What to do |
Copy out the entries below with "center" changed to "middle" and nothing else altered. Leave the pictures out.

********************

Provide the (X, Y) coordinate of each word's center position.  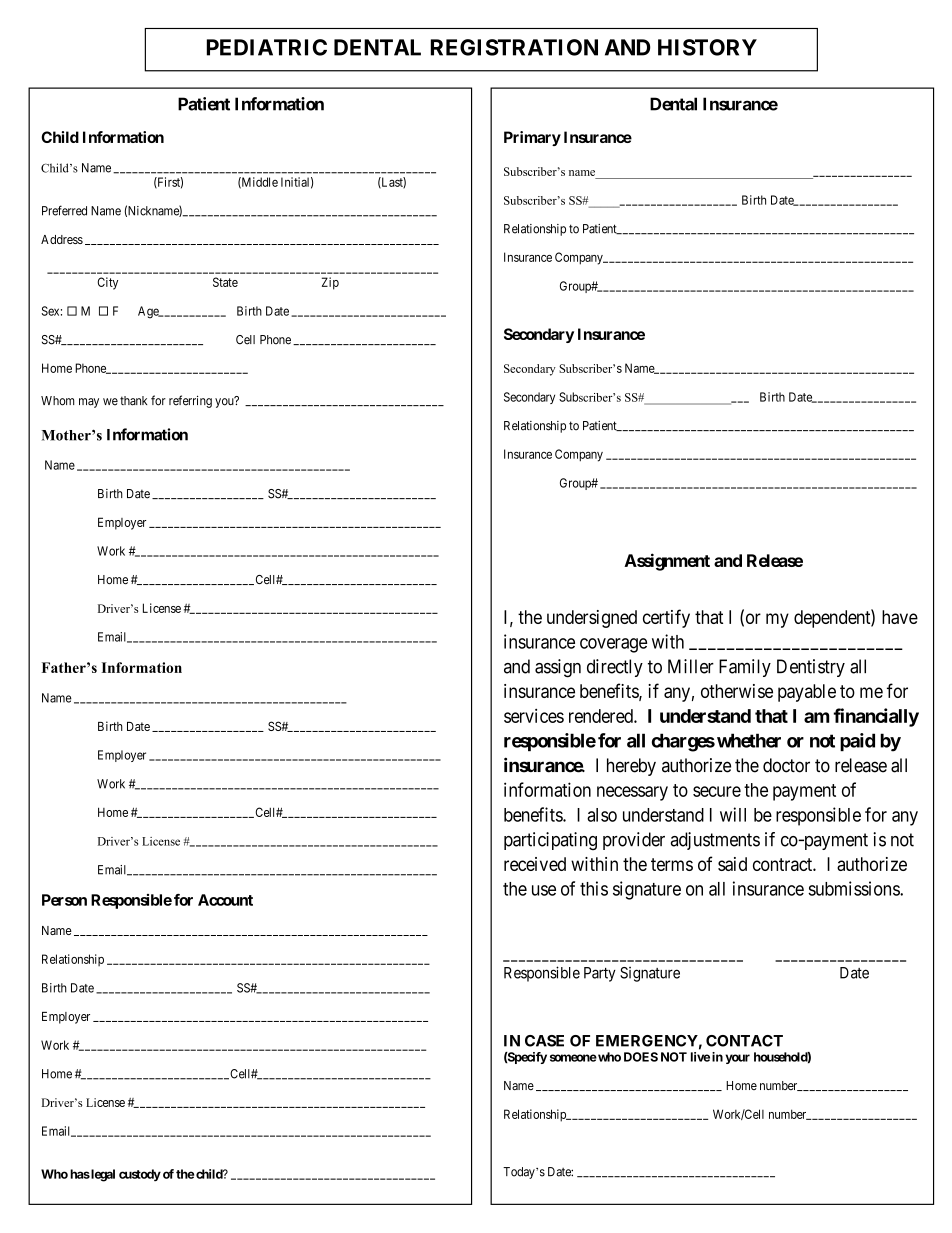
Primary (532, 138)
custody (140, 1175)
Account (225, 900)
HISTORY (707, 47)
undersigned (592, 619)
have (900, 617)
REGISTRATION (514, 47)
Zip (330, 283)
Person (64, 900)
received (535, 864)
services (534, 716)
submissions (854, 888)
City (107, 283)
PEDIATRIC (267, 47)
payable (807, 693)
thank (133, 401)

********************

Worked answer |
Provide the (X, Y) coordinate of each word's middle position.  
Primary (532, 138)
custody (140, 1175)
Account (225, 900)
HISTORY (707, 47)
undersigned (592, 619)
have (900, 617)
REGISTRATION (514, 47)
Zip (330, 283)
Person (64, 900)
received (535, 864)
services (534, 716)
submissions (854, 888)
City (107, 283)
PEDIATRIC (267, 47)
payable (807, 693)
thank (133, 401)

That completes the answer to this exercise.